Les forces armées maliennes n’ont que Wagner comme allié. Cependant, la Russie est elle-même engagée dans le conflit en Ukraine. Elle a un autre agenda que de venir au secours du Mali. Et Wagner, ce sont des mercenaires. Ils ne prennent pas beaucoup de risques. Ils ont vu la supériorité en puissance de faits et numériquement de l’État islamique au grand Sahara. Ils n’osent pas aller à l’affrontement.
Si les gens voulaient agir contre l'État islamique, ils seraient partis les affronter.Seidick Abba, journaliste et écrivain spécialiste du Sahel
S’ils étaient dans une dynamique offensive, ils auraient envoyé des hommes au combat dès la publication des deux vidéos de propagande. Là, les combattants islamistes que l’on a vu sont encore au Mali, ils ne se cachent pas. Si les gens voulaient agir contre eux, ils seraient partis les affronter. Il y a une stratégie d’esquive de la part des forces armées maliennes et de leur allié Wagner. Le danger, au-delà du Mali, c’est l’ensemble de la sécurité au Sahel.
TV5MONDE : Comment la situation au Sahel peut-elle évoluer ?
Seidick Abba : Les perspectives ne sont pas bonnes. La menace est devenue globale. La réponse ne peut être que globale, internationale. Elle doit associer tous les pays de la sous-région. Mais aujourd’hui, telle qu’elle se présente, cette coopération n’est pas possible.
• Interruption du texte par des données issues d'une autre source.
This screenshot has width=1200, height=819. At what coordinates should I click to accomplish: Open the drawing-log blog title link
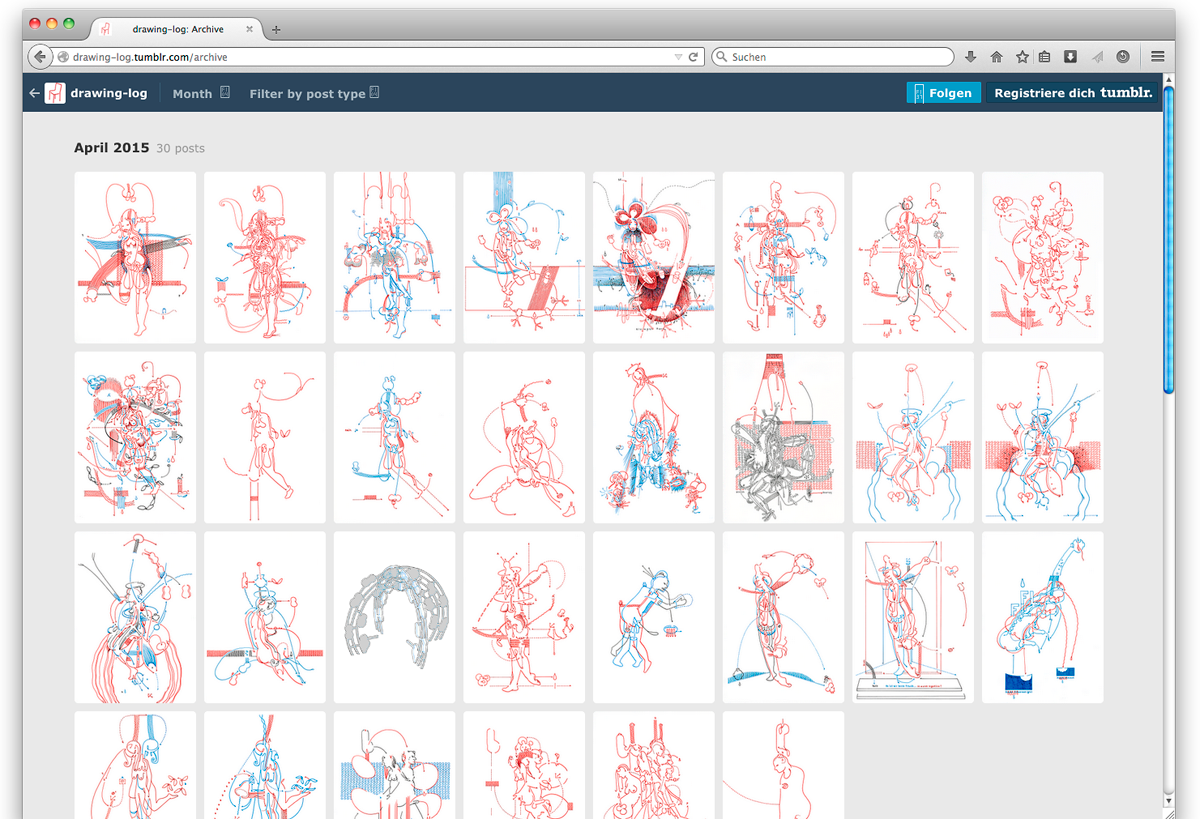[x=108, y=93]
On parle même de Wagner qui s’est implanté au Burkina Faso. On attend de voir ce que les autorités burkinabés vont dire, mais le président ghanéen a clairement dit à Washington que Wagner s’est installé au Burkina Faso.
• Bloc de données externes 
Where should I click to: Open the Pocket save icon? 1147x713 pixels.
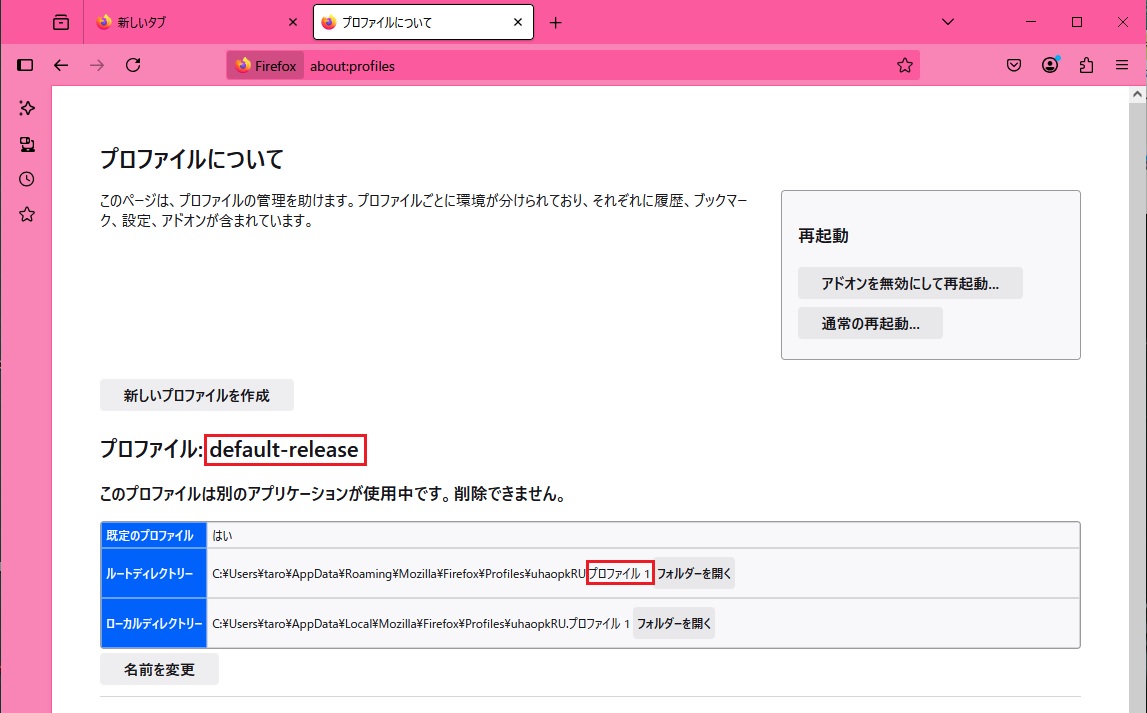[1013, 65]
Wagner ne peut pas combattre l’État islamique.Seidick Abba, journaliste et écrivain spécialiste du Sahel
Il y a une sorte de fuite en avant des États, consistant à contracter des services de Wagner. Mais ce n’est pas la solution. Wagner ne peut pas combattre l’État islamique. À partir du moment où Wagner s’installe au Burkina Faso, cela signifie qu’il n’y a plus de possibilité de coopération entre le Burkina Faso et le Niger, car ce dernier ne veut pas de Wagner. Il n’y a déjà plus de coopération entre le Mali et le Niger.
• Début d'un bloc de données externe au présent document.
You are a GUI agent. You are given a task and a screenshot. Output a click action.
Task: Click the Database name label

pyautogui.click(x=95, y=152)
La réponse transnationale va avoir du mal à se construire. Ça limite aussi la coopération internationale. Les Américains ne voudront pas apporter de soutien à un pays qui a affaire à Wagner. Ni même Takuba, ni même la France. Cette impossibilité va profiter aux groupes djihadistes qui continueront à avancer. Ils ont déjà entamé leur agenda pour descendre au Bénin, au Togo et dans les autres pays du golfe de Guinée. La situation ne se présente pas de façon très optimiste.